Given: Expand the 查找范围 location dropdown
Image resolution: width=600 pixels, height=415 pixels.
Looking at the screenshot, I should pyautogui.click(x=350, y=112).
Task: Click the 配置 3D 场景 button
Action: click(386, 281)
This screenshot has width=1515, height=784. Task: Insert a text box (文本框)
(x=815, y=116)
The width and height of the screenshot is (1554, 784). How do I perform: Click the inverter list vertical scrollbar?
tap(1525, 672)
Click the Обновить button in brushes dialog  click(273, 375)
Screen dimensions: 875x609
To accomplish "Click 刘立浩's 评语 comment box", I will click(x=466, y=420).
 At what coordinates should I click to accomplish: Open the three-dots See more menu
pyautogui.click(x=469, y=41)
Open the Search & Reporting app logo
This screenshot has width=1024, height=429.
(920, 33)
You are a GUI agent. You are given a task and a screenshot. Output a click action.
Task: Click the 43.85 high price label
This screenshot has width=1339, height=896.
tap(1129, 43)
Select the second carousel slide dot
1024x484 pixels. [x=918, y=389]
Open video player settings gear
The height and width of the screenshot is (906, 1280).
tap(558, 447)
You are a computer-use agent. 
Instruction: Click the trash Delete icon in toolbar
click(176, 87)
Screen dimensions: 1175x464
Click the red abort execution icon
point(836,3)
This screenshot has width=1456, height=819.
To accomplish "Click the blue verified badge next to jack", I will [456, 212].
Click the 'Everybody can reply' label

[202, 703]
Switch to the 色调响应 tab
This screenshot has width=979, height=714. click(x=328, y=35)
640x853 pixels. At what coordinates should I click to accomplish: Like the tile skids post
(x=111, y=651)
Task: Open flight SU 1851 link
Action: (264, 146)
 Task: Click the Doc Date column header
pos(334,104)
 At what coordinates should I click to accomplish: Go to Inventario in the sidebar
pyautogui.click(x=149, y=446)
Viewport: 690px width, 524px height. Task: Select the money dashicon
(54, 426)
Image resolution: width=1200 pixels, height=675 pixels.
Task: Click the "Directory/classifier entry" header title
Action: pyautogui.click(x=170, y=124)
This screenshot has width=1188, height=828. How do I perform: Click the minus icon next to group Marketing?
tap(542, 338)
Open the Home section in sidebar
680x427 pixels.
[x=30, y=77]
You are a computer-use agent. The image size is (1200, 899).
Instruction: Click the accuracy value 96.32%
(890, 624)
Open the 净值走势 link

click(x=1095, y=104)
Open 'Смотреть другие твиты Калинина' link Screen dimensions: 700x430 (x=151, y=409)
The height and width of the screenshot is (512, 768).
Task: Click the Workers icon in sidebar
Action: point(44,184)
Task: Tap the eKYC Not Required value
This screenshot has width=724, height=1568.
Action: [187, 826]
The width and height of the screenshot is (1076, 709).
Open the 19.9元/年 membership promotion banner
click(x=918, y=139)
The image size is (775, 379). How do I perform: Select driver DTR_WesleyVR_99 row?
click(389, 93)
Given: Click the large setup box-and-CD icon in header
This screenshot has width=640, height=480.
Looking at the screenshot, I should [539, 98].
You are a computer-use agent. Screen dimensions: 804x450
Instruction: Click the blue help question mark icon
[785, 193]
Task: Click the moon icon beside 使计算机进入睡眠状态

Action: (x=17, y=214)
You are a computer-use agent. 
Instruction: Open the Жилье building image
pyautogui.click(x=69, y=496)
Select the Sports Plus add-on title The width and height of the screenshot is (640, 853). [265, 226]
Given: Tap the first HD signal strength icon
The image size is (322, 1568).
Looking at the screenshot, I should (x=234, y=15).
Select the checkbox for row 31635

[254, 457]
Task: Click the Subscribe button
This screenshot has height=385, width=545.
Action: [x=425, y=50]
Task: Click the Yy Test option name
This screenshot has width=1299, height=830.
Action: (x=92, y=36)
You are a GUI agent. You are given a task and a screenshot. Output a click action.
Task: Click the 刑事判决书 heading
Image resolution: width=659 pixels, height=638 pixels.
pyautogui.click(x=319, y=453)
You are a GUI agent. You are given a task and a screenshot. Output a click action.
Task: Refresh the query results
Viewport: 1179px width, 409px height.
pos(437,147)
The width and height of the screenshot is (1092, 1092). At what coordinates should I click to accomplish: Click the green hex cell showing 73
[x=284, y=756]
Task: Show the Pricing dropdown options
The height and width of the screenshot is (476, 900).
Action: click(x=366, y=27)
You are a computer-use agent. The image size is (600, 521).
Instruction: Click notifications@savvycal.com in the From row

──────────

### Task goal
Begin at the first line of the records above and restate each line word for word, stopping after the line with "This screenshot has width=1456, height=819.".

### Answer to this exercise
Given: Expand the 查找范围 location dropdown
Image resolution: width=600 pixels, height=415 pixels.
Looking at the screenshot, I should pyautogui.click(x=350, y=112).
Task: Click the 配置 3D 场景 button
Action: click(386, 281)
This screenshot has width=1515, height=784. Task: Insert a text box (文本框)
(x=815, y=116)
The width and height of the screenshot is (1554, 784). How do I perform: Click the inverter list vertical scrollbar?
tap(1525, 672)
Click the Обновить button in brushes dialog  click(273, 375)
Screen dimensions: 875x609
To accomplish "Click 刘立浩's 评语 comment box", I will click(x=466, y=420).
 At what coordinates should I click to accomplish: Open the three-dots See more menu
pyautogui.click(x=469, y=41)
Open the Search & Reporting app logo
This screenshot has width=1024, height=429.
(920, 33)
You are a GUI agent. You are given a task and a screenshot. Output a click action.
Task: Click the 43.85 high price label
This screenshot has width=1339, height=896.
tap(1129, 43)
Select the second carousel slide dot
1024x484 pixels. [x=918, y=389]
Open video player settings gear
The height and width of the screenshot is (906, 1280).
tap(558, 447)
You are a computer-use agent. 
Instruction: Click the trash Delete icon in toolbar
click(176, 87)
Screen dimensions: 1175x464
Click the red abort execution icon
point(836,3)
This screenshot has width=1456, height=819.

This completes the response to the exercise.